McCourt proposed that his organizations would build and operate the gondola without using any public funding. The project would require use of public space - ground space for stations, plus airspace.
Theoretically, a free project like this gondola would add a new electric mobility option, which would be well-connected to Metro. But it's really clear that the everyday mobility benefits accrue to McCourt's potential future stadium parking lot developments, which become easier to permit, hence more profitable.
And McCourt has demonstrated that he's the kind of person where you need to get everything in writing up front - which the Metro board could do.
Many local leaders and organizations are opposing the gondola on various grounds including gentrification, privacy, noise, park and view impacts, and more.
Last month, L.A. City Councilmember Eunisses Hernandez put forth a motion (council file 24-0011-S4) to pause any city gondola project approvals pending further study.
Thursday's Metro meeting agenda includes two gondola items:
- A staff recommendation to approve the project's Environmental Impact Report (EIR)

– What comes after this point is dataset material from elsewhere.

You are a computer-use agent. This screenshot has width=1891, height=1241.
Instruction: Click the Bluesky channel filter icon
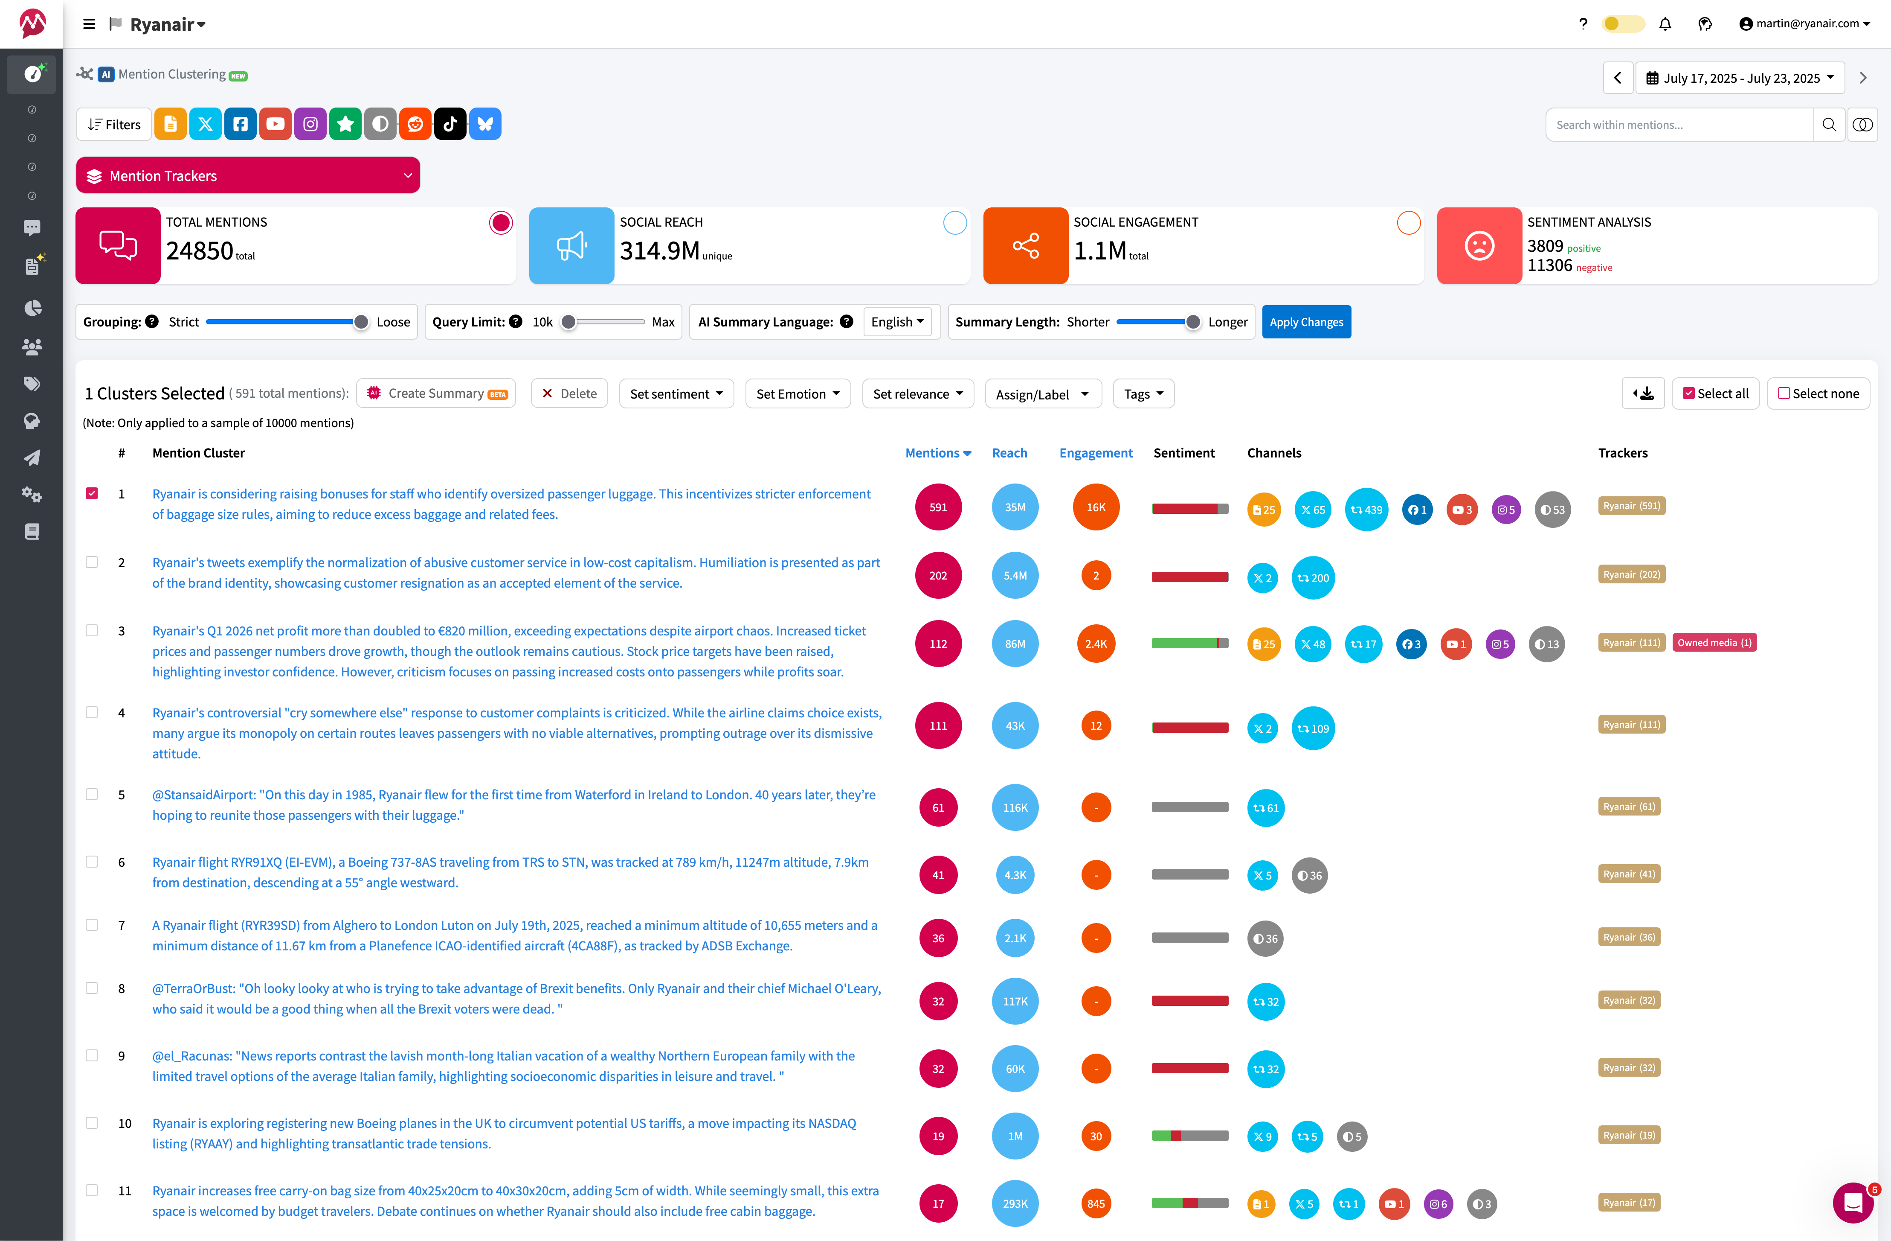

- A nine-page motion by L.A. County Supervisor Hilda Solis requiring the gondola project commit to 27+ specific public benefits - from "any development on or near Dodgers Stadium parking lots includes robust, affordable housing," plus truly committing to zero public funds, anti-displacement measures, project labor agreements, green space, bike hubs, renewable energy, and more. For more on the motion, see L.A. Times coverage.
At Metro, former L.A. Mayor Eric Garcetti had been a vocal proponent of the project, even mocking project opponents. Current L.A. Mayor Karen Bass appears less enamored with the project, joining the Solis motion as a co-author.